> _Assignment_
Locate each line below that includes "star" and reproduce it.

=== Data excerpts ===

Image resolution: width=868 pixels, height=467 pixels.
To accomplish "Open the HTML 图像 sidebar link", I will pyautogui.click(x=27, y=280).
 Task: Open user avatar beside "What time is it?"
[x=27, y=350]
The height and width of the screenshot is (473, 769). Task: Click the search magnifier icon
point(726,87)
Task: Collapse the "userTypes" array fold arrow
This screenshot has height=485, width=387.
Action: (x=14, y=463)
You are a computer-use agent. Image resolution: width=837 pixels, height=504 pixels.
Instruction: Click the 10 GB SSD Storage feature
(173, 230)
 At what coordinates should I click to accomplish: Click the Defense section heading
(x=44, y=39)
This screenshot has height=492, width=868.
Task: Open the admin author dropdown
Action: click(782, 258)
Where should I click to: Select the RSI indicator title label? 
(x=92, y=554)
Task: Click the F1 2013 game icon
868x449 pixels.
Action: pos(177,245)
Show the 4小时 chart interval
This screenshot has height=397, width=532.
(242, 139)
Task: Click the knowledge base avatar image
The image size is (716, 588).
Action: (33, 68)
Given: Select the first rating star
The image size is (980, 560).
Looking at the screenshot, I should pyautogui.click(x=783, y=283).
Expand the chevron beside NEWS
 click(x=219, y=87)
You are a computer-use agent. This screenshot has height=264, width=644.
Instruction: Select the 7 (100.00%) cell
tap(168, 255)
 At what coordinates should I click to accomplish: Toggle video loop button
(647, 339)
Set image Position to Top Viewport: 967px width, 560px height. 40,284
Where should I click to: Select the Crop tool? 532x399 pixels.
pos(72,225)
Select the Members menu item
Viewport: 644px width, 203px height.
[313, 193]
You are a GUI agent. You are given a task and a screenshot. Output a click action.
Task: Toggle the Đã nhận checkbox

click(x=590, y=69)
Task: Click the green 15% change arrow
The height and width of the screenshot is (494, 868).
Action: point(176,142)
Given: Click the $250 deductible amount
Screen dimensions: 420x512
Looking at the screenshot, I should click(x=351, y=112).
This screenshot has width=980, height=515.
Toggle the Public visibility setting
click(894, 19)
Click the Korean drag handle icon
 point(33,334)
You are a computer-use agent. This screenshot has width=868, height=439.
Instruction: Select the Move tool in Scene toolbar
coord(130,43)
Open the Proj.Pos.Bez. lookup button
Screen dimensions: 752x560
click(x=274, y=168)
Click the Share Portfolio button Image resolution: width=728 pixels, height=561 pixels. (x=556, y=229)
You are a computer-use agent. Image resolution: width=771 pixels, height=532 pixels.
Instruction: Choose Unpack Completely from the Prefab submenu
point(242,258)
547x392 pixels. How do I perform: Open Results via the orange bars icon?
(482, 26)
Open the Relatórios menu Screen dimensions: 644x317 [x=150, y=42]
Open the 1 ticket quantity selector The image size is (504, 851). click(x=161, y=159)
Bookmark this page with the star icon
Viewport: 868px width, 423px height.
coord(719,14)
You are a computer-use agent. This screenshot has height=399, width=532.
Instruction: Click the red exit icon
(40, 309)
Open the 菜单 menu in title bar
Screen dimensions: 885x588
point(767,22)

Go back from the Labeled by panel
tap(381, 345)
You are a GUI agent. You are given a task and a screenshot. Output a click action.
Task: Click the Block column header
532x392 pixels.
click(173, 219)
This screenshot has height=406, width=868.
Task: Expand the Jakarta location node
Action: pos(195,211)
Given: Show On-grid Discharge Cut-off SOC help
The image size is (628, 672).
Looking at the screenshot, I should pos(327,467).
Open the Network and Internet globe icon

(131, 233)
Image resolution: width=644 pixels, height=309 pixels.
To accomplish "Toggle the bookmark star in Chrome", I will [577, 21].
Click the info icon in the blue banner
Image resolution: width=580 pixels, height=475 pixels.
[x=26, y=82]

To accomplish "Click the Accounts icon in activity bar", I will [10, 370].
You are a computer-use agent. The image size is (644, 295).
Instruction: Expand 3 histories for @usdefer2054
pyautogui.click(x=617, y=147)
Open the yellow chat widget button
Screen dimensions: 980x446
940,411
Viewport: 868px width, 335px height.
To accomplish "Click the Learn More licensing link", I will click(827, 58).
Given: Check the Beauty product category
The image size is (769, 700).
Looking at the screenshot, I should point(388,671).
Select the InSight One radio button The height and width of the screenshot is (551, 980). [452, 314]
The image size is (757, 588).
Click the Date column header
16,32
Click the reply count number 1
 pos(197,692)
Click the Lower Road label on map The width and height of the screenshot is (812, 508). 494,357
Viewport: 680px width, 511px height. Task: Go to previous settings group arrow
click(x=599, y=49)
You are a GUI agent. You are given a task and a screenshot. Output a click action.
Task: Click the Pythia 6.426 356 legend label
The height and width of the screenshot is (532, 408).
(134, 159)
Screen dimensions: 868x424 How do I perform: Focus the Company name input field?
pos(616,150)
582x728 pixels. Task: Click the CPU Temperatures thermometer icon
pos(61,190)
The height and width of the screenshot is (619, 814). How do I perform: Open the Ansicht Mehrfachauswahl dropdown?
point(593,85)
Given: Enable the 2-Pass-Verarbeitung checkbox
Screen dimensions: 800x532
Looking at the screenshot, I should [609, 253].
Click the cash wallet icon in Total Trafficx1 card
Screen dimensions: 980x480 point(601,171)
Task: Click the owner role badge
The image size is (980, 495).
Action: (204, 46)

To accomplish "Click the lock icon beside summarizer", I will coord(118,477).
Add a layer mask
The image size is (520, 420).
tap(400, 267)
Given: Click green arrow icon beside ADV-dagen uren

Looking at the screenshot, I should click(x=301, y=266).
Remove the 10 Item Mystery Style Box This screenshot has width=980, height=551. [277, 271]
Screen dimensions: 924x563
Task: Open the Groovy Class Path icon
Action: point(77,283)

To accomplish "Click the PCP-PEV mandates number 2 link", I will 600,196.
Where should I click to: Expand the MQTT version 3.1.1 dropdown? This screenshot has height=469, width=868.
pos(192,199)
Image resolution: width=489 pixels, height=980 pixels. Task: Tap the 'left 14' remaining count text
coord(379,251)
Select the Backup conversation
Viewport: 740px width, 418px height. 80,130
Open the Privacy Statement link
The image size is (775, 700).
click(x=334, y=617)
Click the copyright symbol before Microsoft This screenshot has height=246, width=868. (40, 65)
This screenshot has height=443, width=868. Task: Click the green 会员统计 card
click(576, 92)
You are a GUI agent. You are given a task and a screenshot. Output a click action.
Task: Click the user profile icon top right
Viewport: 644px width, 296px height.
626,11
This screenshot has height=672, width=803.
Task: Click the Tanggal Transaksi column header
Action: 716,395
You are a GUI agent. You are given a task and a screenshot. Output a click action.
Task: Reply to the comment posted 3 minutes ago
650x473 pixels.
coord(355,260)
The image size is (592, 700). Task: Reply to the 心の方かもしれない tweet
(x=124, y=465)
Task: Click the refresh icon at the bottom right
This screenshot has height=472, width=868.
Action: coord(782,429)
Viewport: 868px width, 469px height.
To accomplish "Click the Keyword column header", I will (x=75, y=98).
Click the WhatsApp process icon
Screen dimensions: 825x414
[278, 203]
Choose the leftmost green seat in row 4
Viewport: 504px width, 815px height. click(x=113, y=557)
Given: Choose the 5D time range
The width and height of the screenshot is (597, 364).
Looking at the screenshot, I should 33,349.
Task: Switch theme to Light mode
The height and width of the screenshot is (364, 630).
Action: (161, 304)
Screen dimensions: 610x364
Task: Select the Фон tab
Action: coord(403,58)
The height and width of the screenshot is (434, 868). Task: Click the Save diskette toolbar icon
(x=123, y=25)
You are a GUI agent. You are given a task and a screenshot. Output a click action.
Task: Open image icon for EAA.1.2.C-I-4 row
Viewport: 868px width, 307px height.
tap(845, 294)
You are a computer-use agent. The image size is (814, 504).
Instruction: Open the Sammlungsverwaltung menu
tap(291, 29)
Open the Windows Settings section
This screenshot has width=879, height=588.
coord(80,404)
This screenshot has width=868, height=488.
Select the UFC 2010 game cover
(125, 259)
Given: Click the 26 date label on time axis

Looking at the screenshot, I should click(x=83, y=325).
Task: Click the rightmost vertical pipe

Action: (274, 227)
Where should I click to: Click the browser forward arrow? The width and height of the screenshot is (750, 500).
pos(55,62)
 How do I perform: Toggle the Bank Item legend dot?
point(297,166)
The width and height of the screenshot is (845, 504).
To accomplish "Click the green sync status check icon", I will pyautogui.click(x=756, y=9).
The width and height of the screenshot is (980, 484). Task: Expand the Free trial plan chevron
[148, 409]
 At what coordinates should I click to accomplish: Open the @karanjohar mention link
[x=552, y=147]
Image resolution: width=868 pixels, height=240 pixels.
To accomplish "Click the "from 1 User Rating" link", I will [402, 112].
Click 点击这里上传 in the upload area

===

> _Task response_
Given: Select the first rating star
Bookmark this page with the star icon
To accomplish "Toggle the bookmark star in Chrome", I will [577, 21].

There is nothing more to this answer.